Even though all three of us had been to Petra the night before, when the Treasury was lit up by countless candles just like it is in all the pictures in travel brochures for Jordan, the walk to the rose-red city was every bit as fascinating by day as it had been by night. Now we were able to see all the Nabatean ruins on both sides of the path that led us to the Siq. We discovered something new around every corner. Once inside the Siq, the small gorge that leads to Al Khazneh, our eyes started playing tricks on us. Every weird and odd shape along the walls of the gorge could have been part of a Nabatean structure. We noticed carvings and water basins we'd walked straight past the night before. I took dozens of pictures; every pebble there was interesting by daylight.


After 2 kilometers, we emerged from the Siq and found ourselves in front of the Treasury. It was still quite peaceful; very few tourists had made it to Petra before us. Still, taking a decent picture proved to be a challenge. The sunlight and shadows in the gorge made it difficult to capture the image as beautifully as our eyes did.

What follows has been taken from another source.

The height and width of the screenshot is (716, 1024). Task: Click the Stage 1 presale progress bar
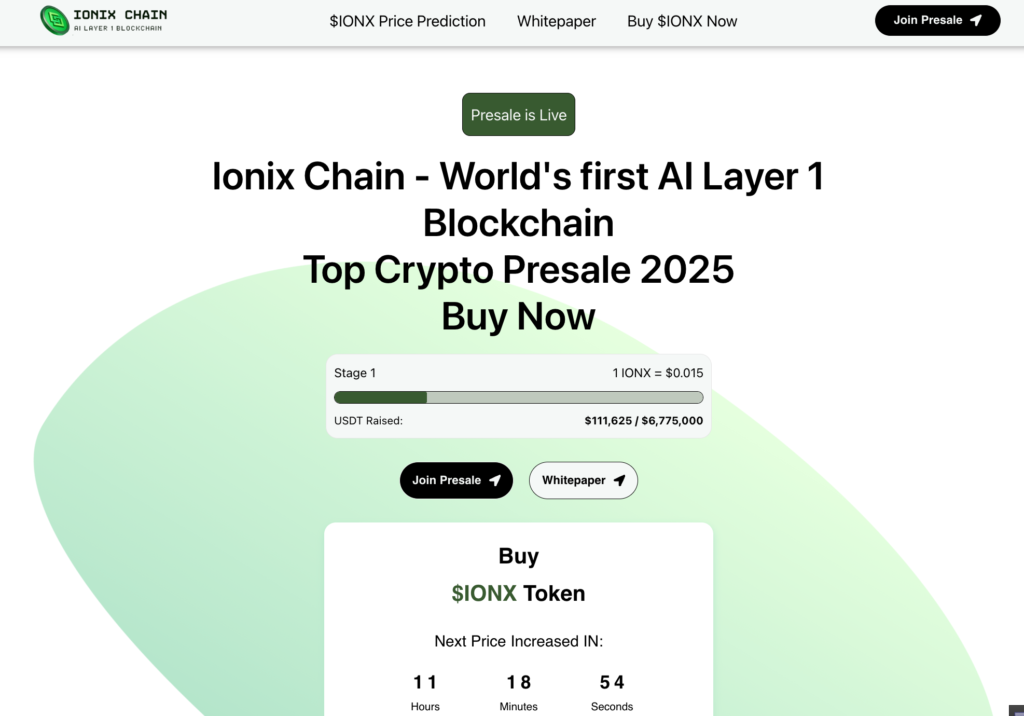(x=519, y=397)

Since we couldn't get the pictures we wanted, we decided to start walking to Ad Deir right away. That was the moment I discovered Petra was way different from the way I'd imagined it. For the longest time I, like many other people, had thought that the Treasury was Petra. All of it. Even though I knew that to be false at the time of my visit, I still thought the entire city was situated inside small canyons and gorges. This turned out to be false too. Soon after we left the Treasury behind, we entered a huge open plain full of Nabatean ruins. While it was very beautiful, it was also very hot and I burned to a crisp in no time; I hadn't even taken sunscreen with me, as I'd expected to be in shadowy canyons all day...

Though we all agreed that the ruins were gorgeous, we walked briskly past them. Our destination was still far away: first we had to find the right path (quite the challenge with no signs or markers along the route), then climb anywhere between 700 to 1000 steps. Up until the restaurants at the start of the climb, everything went great. The path to the climb was more or less hidden behind a building, so we first doubtingly followed another trail until we saw more tourists and a camel disappear behind the building. We followed them, accompanied by a mule called Erdogan.

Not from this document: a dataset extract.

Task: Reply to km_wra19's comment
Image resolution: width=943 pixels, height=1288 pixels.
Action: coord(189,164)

The first couple of hundred meters didn't pose any real problem. There were some steps, but most of the trail was level. We strayed from the path once, when we spotted the Lion Triclinium. I still have no idea if we were allowed to leave the path and almost climb up to this ruin, but we did it anyway.
After this slight detour, we continued our way to Ad Deir. Temperatures were rising quickly now. My drinking water disappeared faster than I'd expected. Then we were confronted with the steps. All 700 - or 1000, depending on whom you ask - of them.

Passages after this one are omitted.